In GUI mode, the frame consists of a menu bar, a status bar, and a tab set; the tabs are "Cloud", and "Files". (This bit of the specification may well change after I've implemented the first draft of the program.)

The Cloud tab consists of the current display of the tag cloud; each tag is a link. The Files tab consists of a split screen; on the left is a bar specifying the tags displayed in the list on the right side. The right side is a columnar list with a subset of the information for each file (the name or nickname, at least some of the tags it belongs to, and the description. I guess.)

When I add a file to the database, a dialog needs to appear asking me for more information about it: the nickname, tags, and description. The same dialog is used to edit information about the file. I can add a file in one of two modes -- either the dialog appears immediately, or the file added is added with a provisional tag (e.g. "new-files") and I can go back and organize all the new files at once. From the command line, the second, "silent" mode is the default. From the GUI, I can specify my preference. Note that the monitor application that miechu wrote (see the Jedi forum) could invoke the file tagger in either mode, adding new files to the database automatically after, say, you download them.

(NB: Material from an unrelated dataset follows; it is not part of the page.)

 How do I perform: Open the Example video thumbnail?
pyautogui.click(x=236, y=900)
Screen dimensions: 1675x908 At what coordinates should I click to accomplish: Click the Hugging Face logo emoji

Anyway, in the Cloud tab, when I click on a tag, the app opens the Files tab with a list of the files in that tag. I can then edit them, etc.

When I drag a file from the Explorer (or desktop, or whatever) into the application, it depends where I drop it. If I drop it when the Clouds tag is open, then the editor dialog opens for the file, allowing me to specify tags, unless I have specified silent adding. If I drop a file or files onto the Files tab, though, they're automatically added with all the tags currently shown on the Files tab (unless there's no filter active.) That way, when I've got a tag open, it acts just like a folder.

I should be able to drag files out of the app, too. That shouldn't be hard.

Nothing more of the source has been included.